Evaporative cooling is a physical phenomenon in which evaporatin of a liquid, typically into surrounding air, cools an object or a liquid in contact with it. Latent heat, the amount of heat that is needed to evaporate the liquid, is drawn from the air. When considering water evaporating into air, the wet-bulb temperature, as compared to the air's dry-bulb temperature, is a measure of the potential for evaporative cooling. The greater the difference between the two temperatures, the greater the evaporative cooling effect. When the temperatures are the same, no net evaporation of water in air occurs, thus there is no cooling effect.
A simple example of natural evaporative cooling is perspiration, or sweat, which the body secretes in order to cool itself. The amount of heat transfer depends on the evaporation rate, however for each kilogram of water vaporized 2257 kJ of energy (about 890 BTU per pound of pure water, at 95°F) are transferred.
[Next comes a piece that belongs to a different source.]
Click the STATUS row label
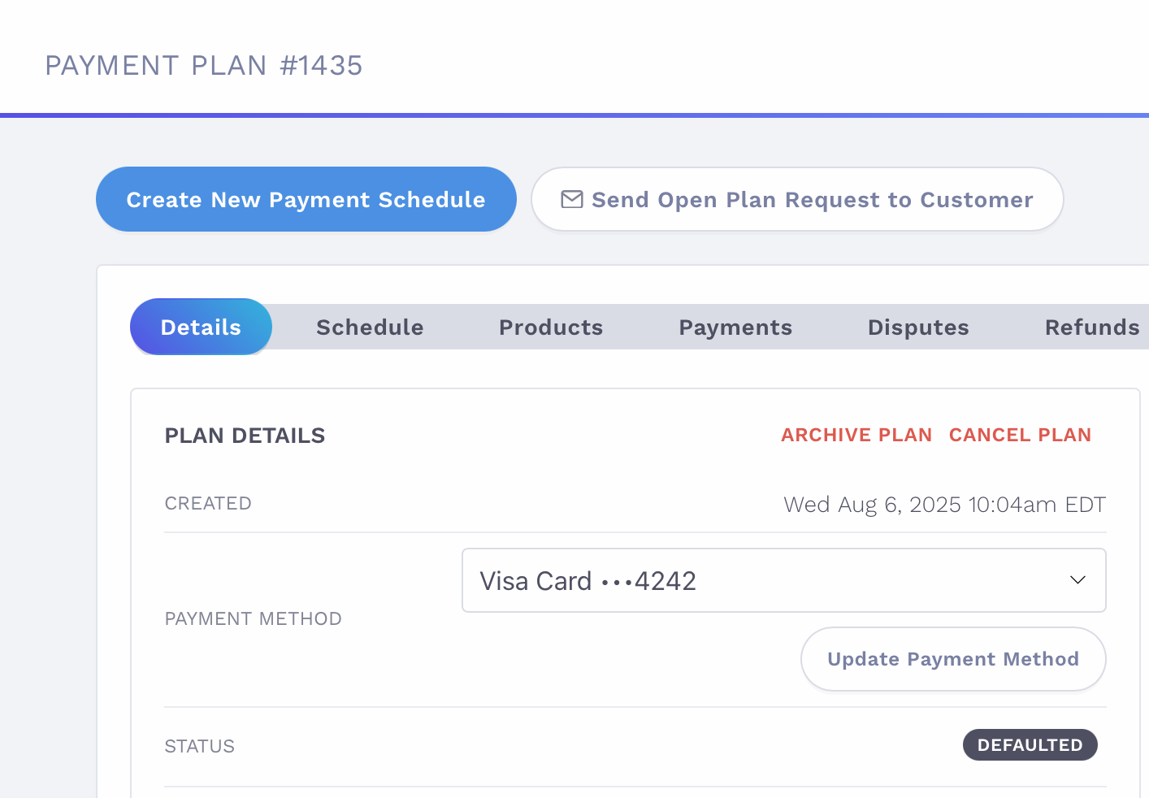1149x798 pixels. pos(199,746)
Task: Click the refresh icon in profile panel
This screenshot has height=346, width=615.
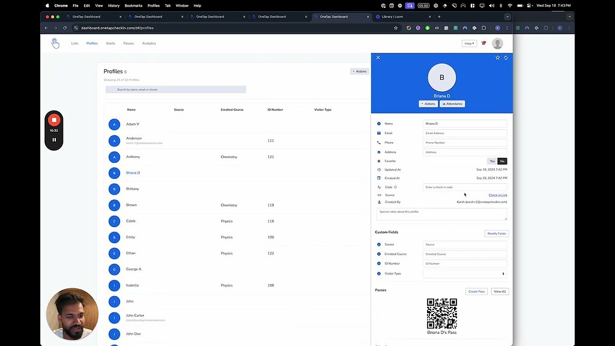Action: (x=506, y=58)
The evaporation rate in turn depends on the humidity of the air and its temperature, which is why one's sweat accumulates more on hot, humid days: the perspiration cannot evaporate.
Evaporative cooling is not the same principle as that used by vapor-compression refrigeration units, although that process also requires evaporation (although the evaporation is contained within the system). In a vapor-compression cycle, after the refrigerant evaporates inside the evaporator coils, the refrigerant gas is compressed and cooled, causing it to return to its liquid state. In contrast an evaporative cooler's water is only evaporated once. In a space-cooling unit the evaporated water is introduced into the space along with the now-cooled air; in an evaporative tower the evaporated water is carried off in the airflow.
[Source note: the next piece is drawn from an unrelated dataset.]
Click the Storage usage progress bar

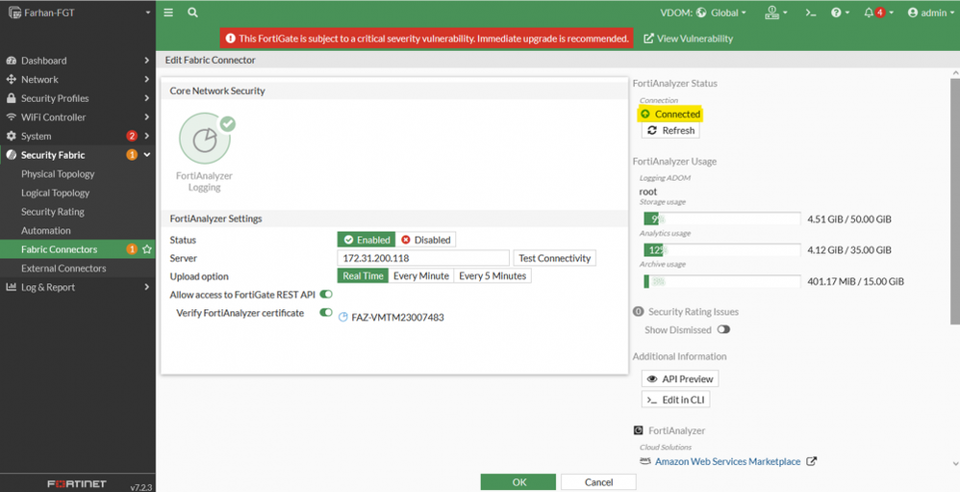721,219
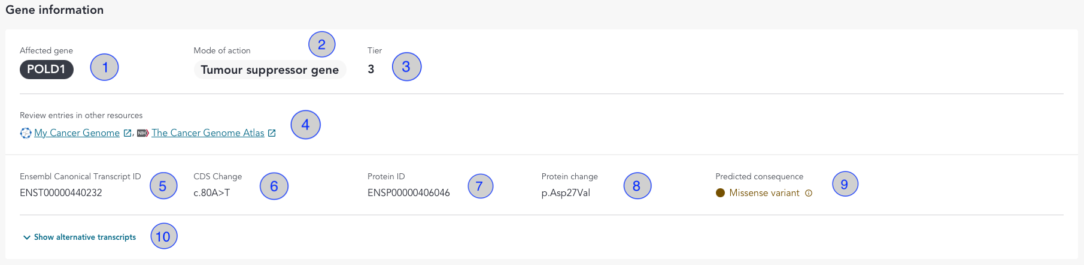Click external link icon after My Cancer Genome
The height and width of the screenshot is (265, 1084).
[127, 133]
Evaporative cooler designs
All designs take advantage of the fact that water has the highest known enthalpy of vaporization (latent heat of vaporization) of any substance.
Direct evaporative cooling (open circuit) is used to lower the temperature of air by using latent heat of evaporation, changing liquid water to water vapor. In this process, the energy in the air does not change. Warm dry air is changed to cool moist air. The heat of the outside air is used to evaporate water.
Indirect evaporative cooling (closed circuit) is similar to direct evaporative cooling, but uses some type of heat exchanger. The cooled moist air never comes in direct contact with the conditioned environment.
Two-stage evaporative cooling, or indirect-direct. Traditional evaporative coolers use only a fraction of the energy of vapor-compression or absorption air conditioning systems. Unfortunately, except in very dry climates they increase humidity to a level that makes occupants uncomfortable. Two-stage evaporative coolers do not produce humidity levels as high as that produced by traditional single-stage evaporative coolers.
In the first stage of a two-stage cooler, warm air is pre-cooled indirectly without adding humidity (by passing inside a heat exchanger that is cooled by evaporation on the outside). In the direct stage, the pre-cooled air passes through a water-soaked pad and picks up humidity as it cools. Since the air supply is pre-cooled in the first stage, less humidity is needed in the direct stage to reach the desired cooling temperatures. The result, according to manufacturers, is cooler air with a relative humidity between 50 and 70 percent, depending on the climate, compared to a traditional system that produces about 70–80 percent relative humidity air.